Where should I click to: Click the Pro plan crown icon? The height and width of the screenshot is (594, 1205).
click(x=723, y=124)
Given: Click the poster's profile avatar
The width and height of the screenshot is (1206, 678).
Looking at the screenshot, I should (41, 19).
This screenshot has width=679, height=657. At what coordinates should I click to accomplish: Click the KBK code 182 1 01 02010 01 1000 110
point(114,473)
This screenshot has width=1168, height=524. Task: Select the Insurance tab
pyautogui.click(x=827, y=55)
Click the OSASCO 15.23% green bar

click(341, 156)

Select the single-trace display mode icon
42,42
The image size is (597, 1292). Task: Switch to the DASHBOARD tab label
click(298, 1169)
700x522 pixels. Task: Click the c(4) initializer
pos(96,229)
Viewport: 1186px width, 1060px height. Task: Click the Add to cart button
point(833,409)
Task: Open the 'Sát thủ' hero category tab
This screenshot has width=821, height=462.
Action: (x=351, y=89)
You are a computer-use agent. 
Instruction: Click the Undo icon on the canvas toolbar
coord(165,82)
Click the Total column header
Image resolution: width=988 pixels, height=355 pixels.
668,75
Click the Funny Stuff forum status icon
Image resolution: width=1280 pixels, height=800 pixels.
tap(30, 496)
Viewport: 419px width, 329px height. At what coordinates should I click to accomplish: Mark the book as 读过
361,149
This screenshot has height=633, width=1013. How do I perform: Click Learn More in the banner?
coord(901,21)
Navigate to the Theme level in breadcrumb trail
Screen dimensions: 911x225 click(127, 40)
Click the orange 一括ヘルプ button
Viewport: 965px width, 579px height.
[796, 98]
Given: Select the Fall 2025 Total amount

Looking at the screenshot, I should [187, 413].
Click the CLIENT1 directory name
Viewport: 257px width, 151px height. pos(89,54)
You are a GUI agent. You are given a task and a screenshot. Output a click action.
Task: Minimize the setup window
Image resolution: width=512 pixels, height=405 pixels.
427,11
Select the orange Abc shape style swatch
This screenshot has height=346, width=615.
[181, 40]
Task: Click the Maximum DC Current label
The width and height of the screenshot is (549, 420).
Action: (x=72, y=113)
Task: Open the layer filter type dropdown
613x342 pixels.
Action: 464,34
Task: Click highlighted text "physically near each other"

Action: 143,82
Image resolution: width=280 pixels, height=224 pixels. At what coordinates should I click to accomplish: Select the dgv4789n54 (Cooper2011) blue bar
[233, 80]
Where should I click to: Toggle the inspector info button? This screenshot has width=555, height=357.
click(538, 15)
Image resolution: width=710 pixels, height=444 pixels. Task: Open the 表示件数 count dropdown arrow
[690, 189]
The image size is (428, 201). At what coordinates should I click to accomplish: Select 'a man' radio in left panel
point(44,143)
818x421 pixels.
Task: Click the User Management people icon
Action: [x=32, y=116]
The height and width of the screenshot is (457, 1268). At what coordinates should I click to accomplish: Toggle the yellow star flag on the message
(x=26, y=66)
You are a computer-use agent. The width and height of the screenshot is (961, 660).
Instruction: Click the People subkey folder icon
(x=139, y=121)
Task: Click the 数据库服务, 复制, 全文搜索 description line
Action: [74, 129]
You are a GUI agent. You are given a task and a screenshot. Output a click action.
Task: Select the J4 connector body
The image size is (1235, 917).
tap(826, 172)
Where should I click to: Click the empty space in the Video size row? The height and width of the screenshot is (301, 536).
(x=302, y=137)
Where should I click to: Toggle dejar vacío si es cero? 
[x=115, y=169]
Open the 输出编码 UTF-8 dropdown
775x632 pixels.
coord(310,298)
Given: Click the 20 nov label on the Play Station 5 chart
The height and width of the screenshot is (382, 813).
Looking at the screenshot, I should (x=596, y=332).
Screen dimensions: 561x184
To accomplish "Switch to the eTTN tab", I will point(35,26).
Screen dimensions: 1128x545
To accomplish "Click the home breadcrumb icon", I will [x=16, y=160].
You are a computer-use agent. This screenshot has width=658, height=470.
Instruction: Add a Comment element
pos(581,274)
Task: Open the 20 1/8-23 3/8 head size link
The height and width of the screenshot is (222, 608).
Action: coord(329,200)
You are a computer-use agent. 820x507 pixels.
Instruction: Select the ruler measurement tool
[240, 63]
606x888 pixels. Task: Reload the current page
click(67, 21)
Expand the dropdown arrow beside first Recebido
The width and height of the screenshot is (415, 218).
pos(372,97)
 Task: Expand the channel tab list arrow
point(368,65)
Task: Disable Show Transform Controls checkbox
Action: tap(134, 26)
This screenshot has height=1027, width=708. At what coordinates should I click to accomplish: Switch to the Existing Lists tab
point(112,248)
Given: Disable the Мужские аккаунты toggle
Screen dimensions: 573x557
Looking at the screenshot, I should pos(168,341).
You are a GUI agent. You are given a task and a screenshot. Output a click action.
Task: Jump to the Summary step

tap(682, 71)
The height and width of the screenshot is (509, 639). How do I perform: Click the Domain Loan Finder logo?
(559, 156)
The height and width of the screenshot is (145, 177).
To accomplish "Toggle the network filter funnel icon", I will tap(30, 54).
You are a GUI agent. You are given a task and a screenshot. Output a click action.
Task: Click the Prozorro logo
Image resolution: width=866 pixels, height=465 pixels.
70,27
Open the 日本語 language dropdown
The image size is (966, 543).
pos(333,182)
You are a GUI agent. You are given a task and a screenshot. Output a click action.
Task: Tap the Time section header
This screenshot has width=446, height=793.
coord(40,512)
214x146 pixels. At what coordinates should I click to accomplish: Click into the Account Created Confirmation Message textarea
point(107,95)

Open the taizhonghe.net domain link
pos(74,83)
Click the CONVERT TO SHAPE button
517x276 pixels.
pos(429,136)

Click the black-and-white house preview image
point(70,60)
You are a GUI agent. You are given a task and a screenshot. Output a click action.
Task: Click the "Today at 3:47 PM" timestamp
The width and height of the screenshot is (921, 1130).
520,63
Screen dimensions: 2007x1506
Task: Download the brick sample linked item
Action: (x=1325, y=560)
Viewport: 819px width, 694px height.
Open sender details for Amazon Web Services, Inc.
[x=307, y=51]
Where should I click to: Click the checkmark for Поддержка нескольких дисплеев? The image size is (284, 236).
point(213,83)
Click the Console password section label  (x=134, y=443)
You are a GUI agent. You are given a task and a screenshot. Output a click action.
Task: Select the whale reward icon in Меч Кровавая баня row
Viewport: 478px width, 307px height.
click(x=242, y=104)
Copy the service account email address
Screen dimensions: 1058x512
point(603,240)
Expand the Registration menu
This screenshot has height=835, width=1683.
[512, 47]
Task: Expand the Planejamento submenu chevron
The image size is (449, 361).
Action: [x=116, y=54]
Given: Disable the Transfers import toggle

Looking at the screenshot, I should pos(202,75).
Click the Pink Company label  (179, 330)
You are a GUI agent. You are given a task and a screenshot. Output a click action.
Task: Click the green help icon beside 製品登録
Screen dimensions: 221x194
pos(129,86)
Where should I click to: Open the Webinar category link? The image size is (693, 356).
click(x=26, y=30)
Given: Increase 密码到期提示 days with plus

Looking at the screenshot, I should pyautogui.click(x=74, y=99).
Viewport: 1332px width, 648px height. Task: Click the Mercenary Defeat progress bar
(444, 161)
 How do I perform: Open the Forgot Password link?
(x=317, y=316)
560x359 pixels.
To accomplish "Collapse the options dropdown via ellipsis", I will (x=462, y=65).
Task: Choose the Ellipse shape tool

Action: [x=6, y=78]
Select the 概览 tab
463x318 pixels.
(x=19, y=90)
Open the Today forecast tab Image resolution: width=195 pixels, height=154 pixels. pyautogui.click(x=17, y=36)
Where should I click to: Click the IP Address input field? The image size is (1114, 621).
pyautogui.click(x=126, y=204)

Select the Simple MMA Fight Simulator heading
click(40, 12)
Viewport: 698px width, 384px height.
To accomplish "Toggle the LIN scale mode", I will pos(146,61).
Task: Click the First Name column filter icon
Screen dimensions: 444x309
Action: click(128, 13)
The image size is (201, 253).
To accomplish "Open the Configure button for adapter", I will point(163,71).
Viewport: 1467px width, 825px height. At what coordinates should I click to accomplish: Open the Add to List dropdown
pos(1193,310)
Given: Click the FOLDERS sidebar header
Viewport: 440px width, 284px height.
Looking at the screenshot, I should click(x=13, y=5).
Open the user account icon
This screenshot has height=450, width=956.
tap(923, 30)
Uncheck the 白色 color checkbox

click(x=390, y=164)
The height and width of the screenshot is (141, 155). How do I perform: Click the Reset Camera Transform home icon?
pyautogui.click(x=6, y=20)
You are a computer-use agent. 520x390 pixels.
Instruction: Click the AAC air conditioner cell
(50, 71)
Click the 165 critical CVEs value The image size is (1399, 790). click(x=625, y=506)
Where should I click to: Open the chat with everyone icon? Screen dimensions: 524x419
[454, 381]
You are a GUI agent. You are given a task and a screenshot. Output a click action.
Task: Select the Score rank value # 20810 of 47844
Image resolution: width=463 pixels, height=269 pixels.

Instructions for the task: Identify how many lines in the entries above contain the word "value" and provide only that figure.

Output for this task: 2